Hannover/Osnabrück. Die ältere Dame ist die erste, die am Sonntag um kurz vor 10 Uhr die evangelische Friedenskirche im Zooviertel von Hannover betritt. Florian Oppermann kommt ihr entgegen und begrüßt sie. „Herzlich willkommen. Nehmen Sie Platz“, sagt Oppermann, der heute den Gottesdienst leitet. Der 30-Jährige ist von Beruf kein Pastor, sondern theoretischer Physiker. Seit rund einem Jahr gestaltet er in der Friedenskirche ehrenamtlich Gottesdienste und trägt selbstgeschriebene Predigten vor. „Ein guter Ausgleich“, findet er. Dafür zieht er auch einen Talar an, der sich nur in manchen Details von dem eines Pastors unterscheidet.
Oppermann ist jetzt Prädikant, vorher war er vier Jahre Lektor.

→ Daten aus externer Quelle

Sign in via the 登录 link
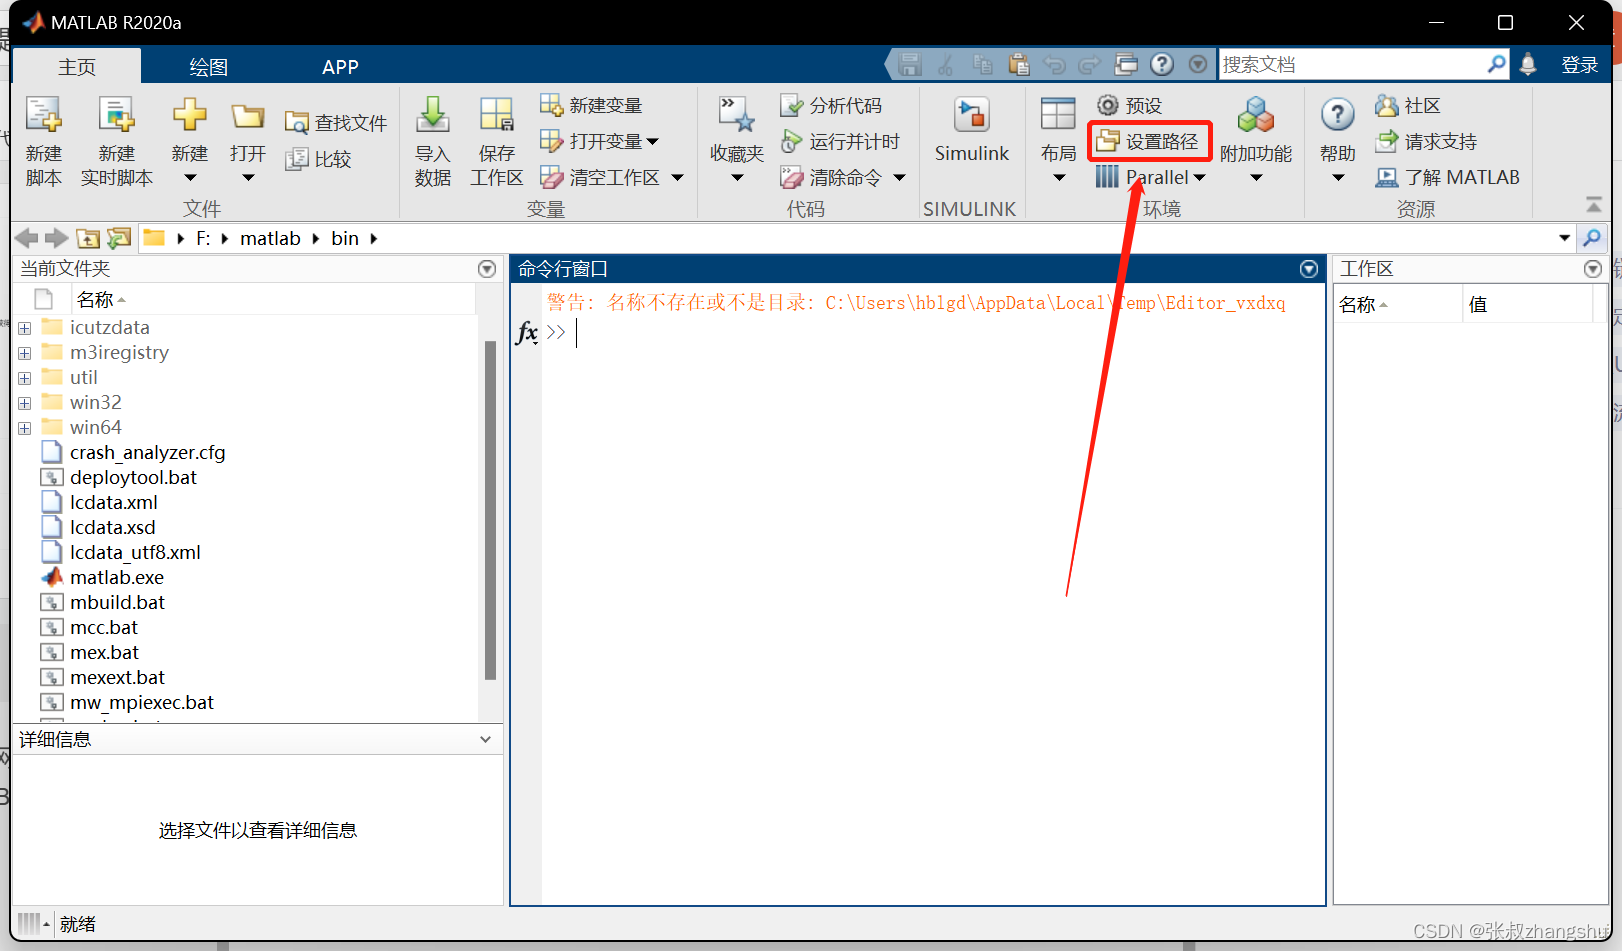(x=1579, y=63)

Lektorinnen und Lektoren dürfen nur Predigten vortragen, die sie nicht selbst verfasst haben. „Da hat mir noch viel gefehlt, weil ich die Predigt für mich als wichtigen Teil im Gottesdienst empfinde“, sagt er. Für beide Ehrenämter müssen Interessierte Ausbildungen durchlaufen – mit Wochenendtreffen, theologischer Begleitung und eigener Vor- und Nachbereitung. In der evangelischen Landeskirche Hannovers engagieren sich so rund 1.900 Menschen im ehrenamtlichen Verkündigungsdienst. Weniger, nämlich rund 1.600 Pastoren und Pastorinnen, arbeiten nach Angaben der Landeskirche im aktiven Dienst.
Oppermann beginnt mit der Gottesdienstvorbereitung immer ein paar Monate vorher, wie er sagt. An diesem Tag hat er die letzten Details erst anderthalb Stunden vor dem Glockenläuten geändert. „Gute Formulierungen brauchen Zeit“, sagt er. Liturgie und Predigt liest er nicht von Papierseiten, sondern vom iPad. Die Predigt handelt von einer armen Witwe, die zwei kleine Kupfermünzen in den Opferkasten des Tempels in Jerusalem wirft und damit laut Jesus trotzdem mehr gibt als alle anderen: „Die Reichen haben aus ihrem Überfluss gegeben. Die arme Witwe hingegen gibt alles, was sie hat“, sagt Oppermann. Die Frau zeige, dass sich der Glaube in den eigenen Taten spiegeln müsse.